Der dunkelhaarige Mann trat vor. Er sprach leise, aber mit unverkennbarer Autorität. „Der Zug fährt gleich ab. Zufällig weiß ich, dass in dem anderen Abteil der ersten Klasse noch ein Fensterplatz frei ist. Wenn Sie den nehmen, können die Ladys hierbleiben.“

Der junge Mann machte ein verärgertes Gesicht, aber nach einem Blick in die Augen des Mannes vor ihm änderte er sichtlich seine Meinung.

„Na gut“, sagte er mürrisch.

„Ausgezeichnet.“ Der dunkelhaarige Mann wandte sich an den Dienstmann, der inzwischen zu ihnen getreten war. „Könnten Sie wohl diesem Gentleman seinen neuen Platz zeigen?“

Der Dienstmann verbeugte sich. „Sehr wohl, Sir.“

Der junge Mann stieß noch eine nach Wein riechende Atemwolke aus und folgte dann dem Dienstmann aus dem Abteil.

Maud seufzte erleichtert.

Der dunkelhaarige Mann bückte sich und hob das Märchenbuch vom Boden auf. Stirnrunzelnd betrachtete er den Titel. „Gehört das Ihnen?“

Maud nickte. Er streifte sie mit den Fingern, als er ihr das Buch reichte.

Dann verbeugte er sich und verließ den Wagen.

Maud setzte sich. Sie umklammerte das Buch und spürte irgendwie noch die Spur seiner warmen Hände daran.

„Ich danke Ihnen, meine Liebe“, sagte die alte Dame dankbar lächelnd, als der Zug aus dem Bahnhof hinausrollte.

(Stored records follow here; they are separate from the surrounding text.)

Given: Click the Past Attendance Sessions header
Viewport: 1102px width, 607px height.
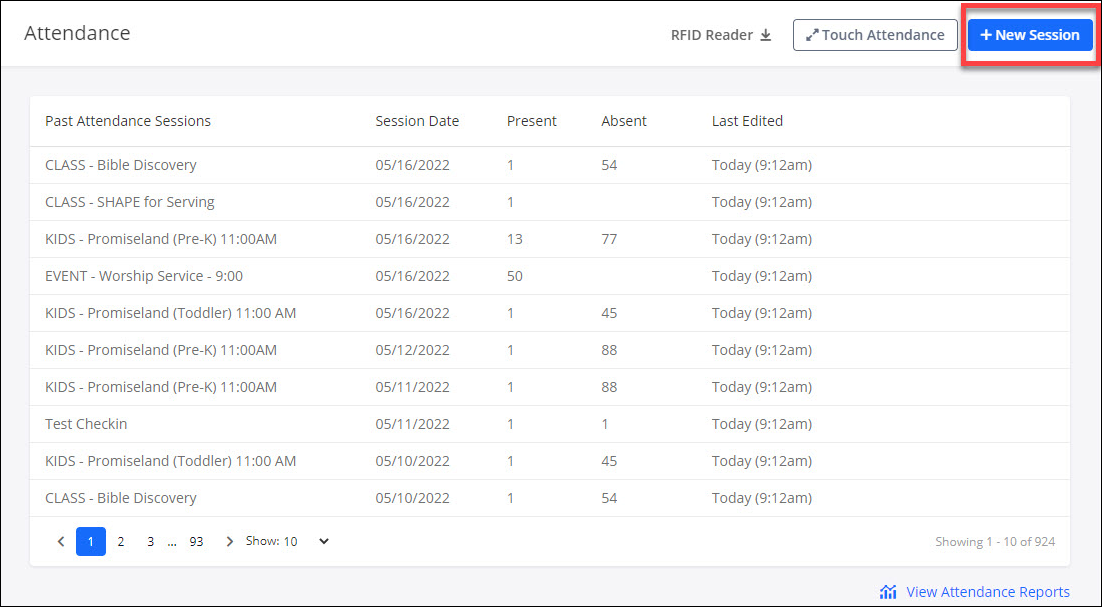Looking at the screenshot, I should coord(128,121).
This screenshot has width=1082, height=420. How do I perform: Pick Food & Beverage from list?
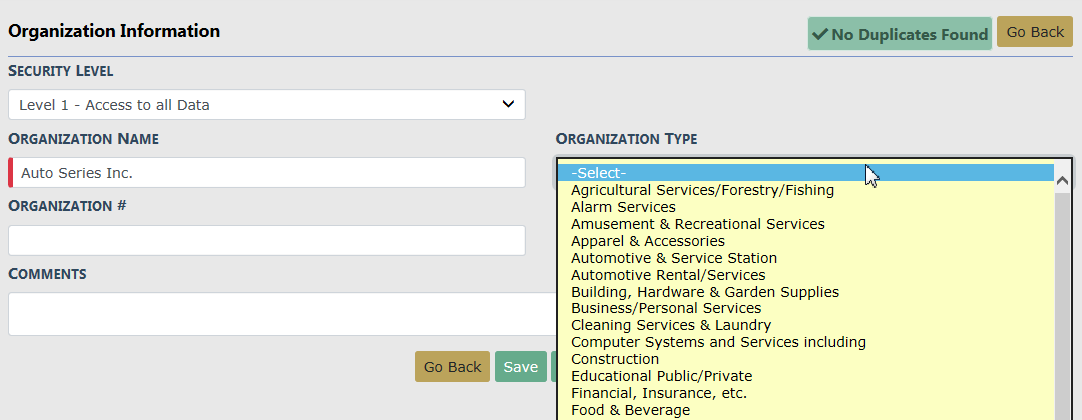click(630, 410)
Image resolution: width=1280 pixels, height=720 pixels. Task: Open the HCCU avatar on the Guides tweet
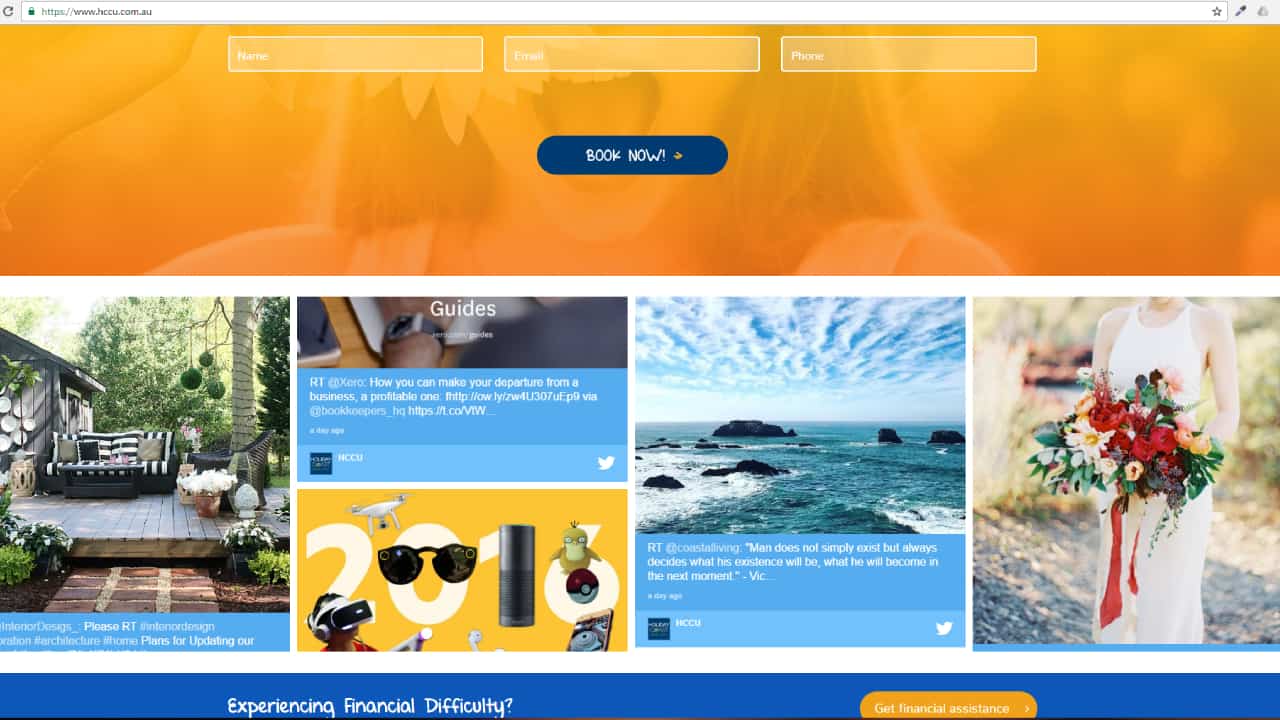click(320, 463)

Wenige Minuten später kehrte der Dienstmann zurück. Er tippte an seine Kappe. „Ich hoffe, die beiden Ladys haben es jetzt bequem.“

„Sehr gut, vielen Dank.“ Maud konnte ihre Neugier nicht bezwingen. „Der Gentleman, der uns zu Hilfe kam. Woher wusste er, dass es einen freien Platz in dem anderen Wagen gab? Hat er seinen eigenen angeboten?“

Der Dienstmann lachte ein wenig. „Alle Plätze gehören ihm.“

Maud fragte verdutzt: „Was meinen Sie damit?“

„Er ist der Eigentümer der West Cornish Railway Line. Sir Dominic Jago.“

2. KAPITEL

Zu den Türmchen und den Mauern

Alfred, Lord Tennyson: Maud (1855)

Willkommen in Pendragon Hall.“

Maud fuhr zusammen. Sie saß auf einer nach Kamille duftenden Wiese und beobachtete einen kleinen kupferfarbenen Schmetterling beim Herumflattern über den Gänseblümchen, als hinter ihr eine tiefe Stimme ertönte.

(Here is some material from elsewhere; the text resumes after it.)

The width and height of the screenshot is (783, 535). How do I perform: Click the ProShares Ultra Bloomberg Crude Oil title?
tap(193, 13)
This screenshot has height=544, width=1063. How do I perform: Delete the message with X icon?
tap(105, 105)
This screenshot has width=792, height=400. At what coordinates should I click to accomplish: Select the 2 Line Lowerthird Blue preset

Sie legte sich erschrocken eine Hand auf die Brust und drehte sich rasch um. „Oh!“

Auf der Kiesauffahrt stand Sir Dominic Jago.

Sie sah seinen Umriss im Licht der untergehenden Sonne vor Pendragon Hall. In dem goldenen Licht sah das Haus hinter ihm aus wie eine Illustration in einem Märchenbuch.

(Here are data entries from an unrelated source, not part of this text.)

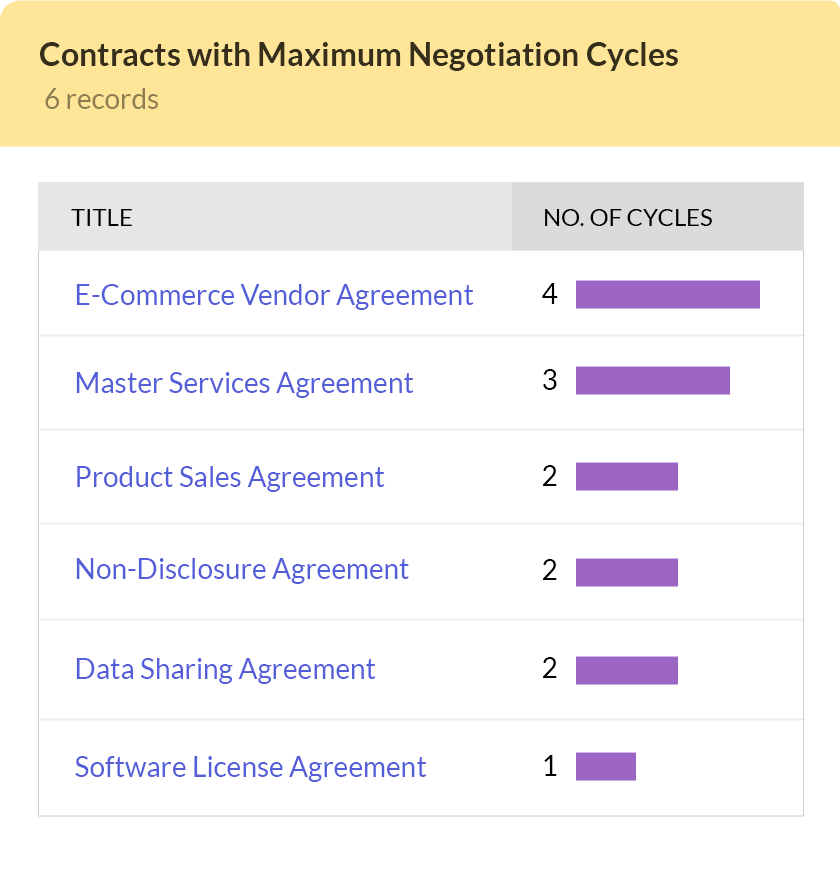Click the cycle count 1 value
Image resolution: width=840 pixels, height=869 pixels.
549,767
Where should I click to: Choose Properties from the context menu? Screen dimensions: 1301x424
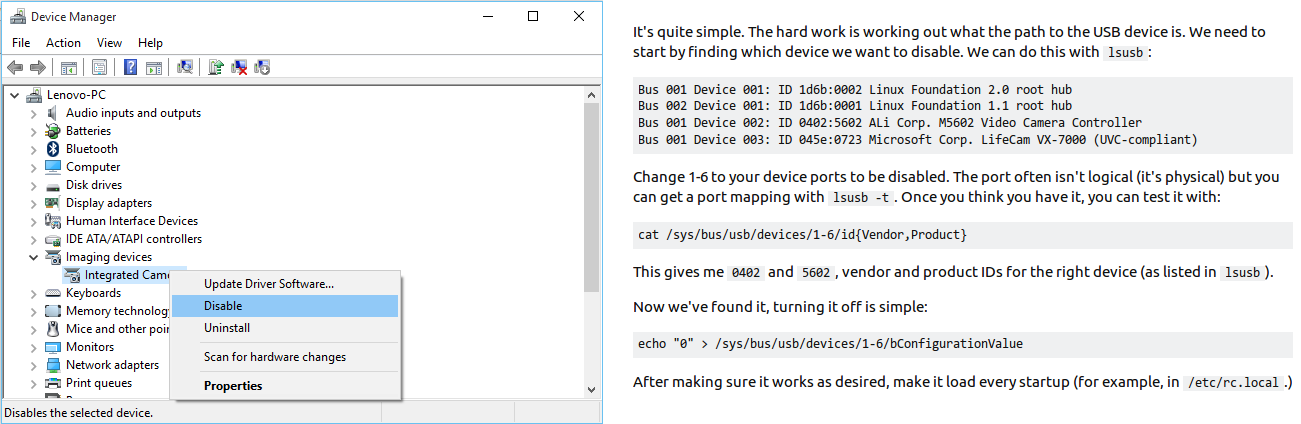[233, 386]
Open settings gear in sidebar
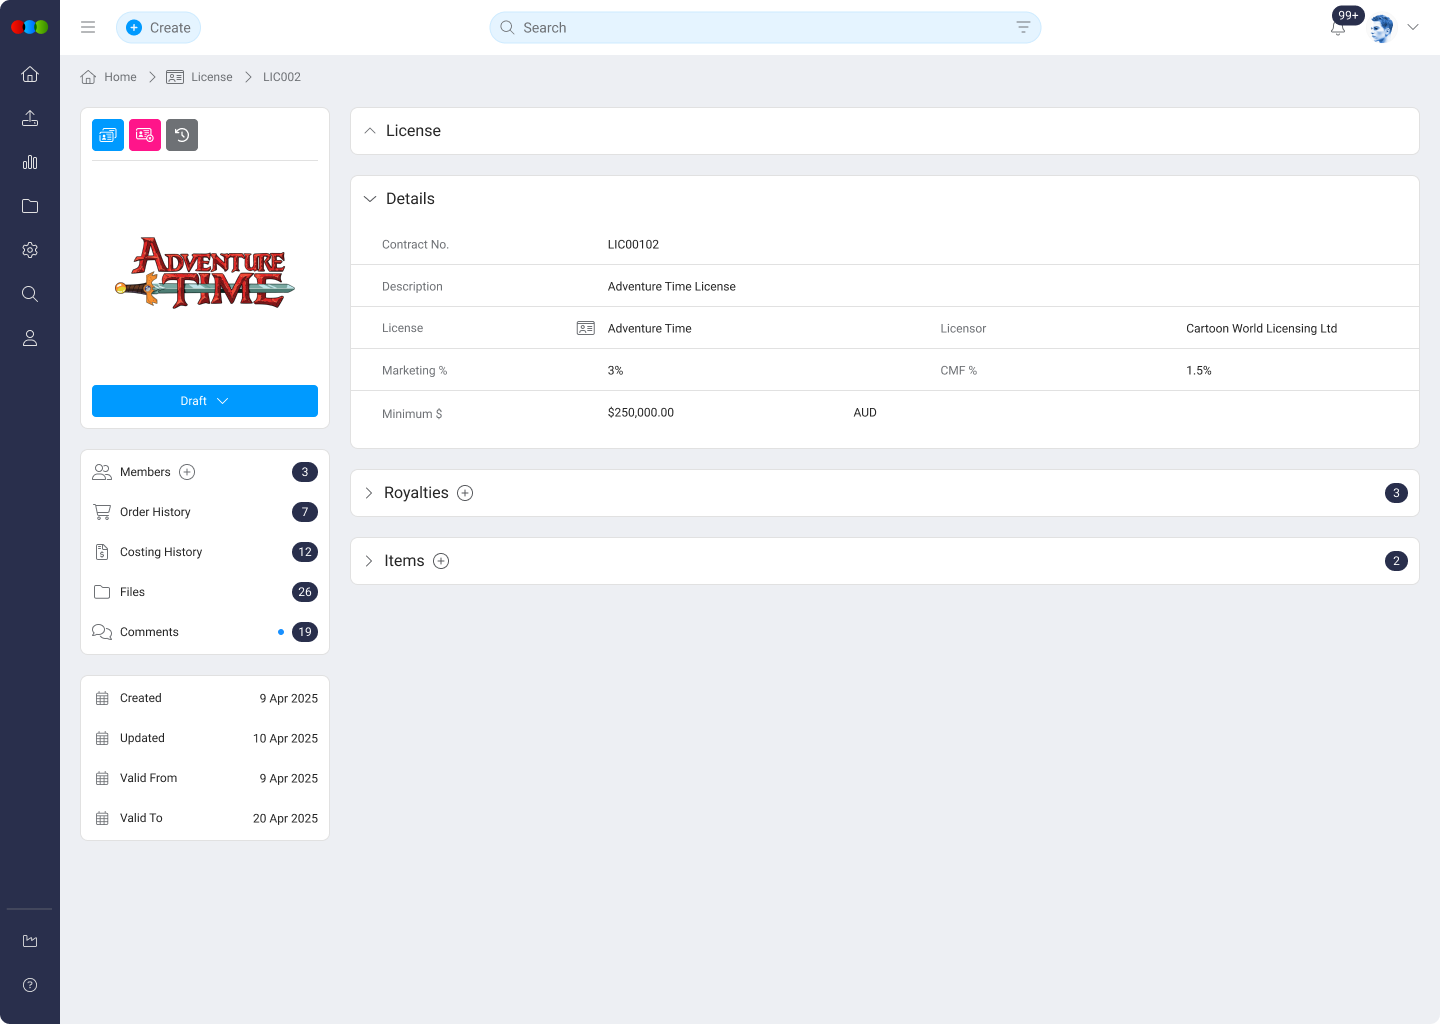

Maud holte tief Luft. Niemals hätte sie gedacht, dass ihre neue Stelle an einem so wunderschönen Ort sein würde. Ihre vorige Stelle war in einem größeren Haus gewesen, aber dieses hier hatte viel mehr Charme. Sie hatte eigentlich ein reetgedecktes Farmhaus erwartet, aber Pendragon Hall war ein großes Herrenhaus aus grauen Steinen und mit einem Schieferdach. Es hatte Kamine, so hoch wie kleine Türme, und steinerne Bogenfenster. Alles schien im Licht der untergehenden Sonne zu glühen.

Das Haus befand sich einige Meilen entfernt von der Küste, doch die frische Brise, die die Gänseblümchen und ihre Haare zerzauste, trug noch den Duft des Meeres.

Der Wind wehte ihrem neuen Arbeitgeber die Haare aus der Stirn. Mit zusammengezogenen Brauen betrachtete er sie durchdringend.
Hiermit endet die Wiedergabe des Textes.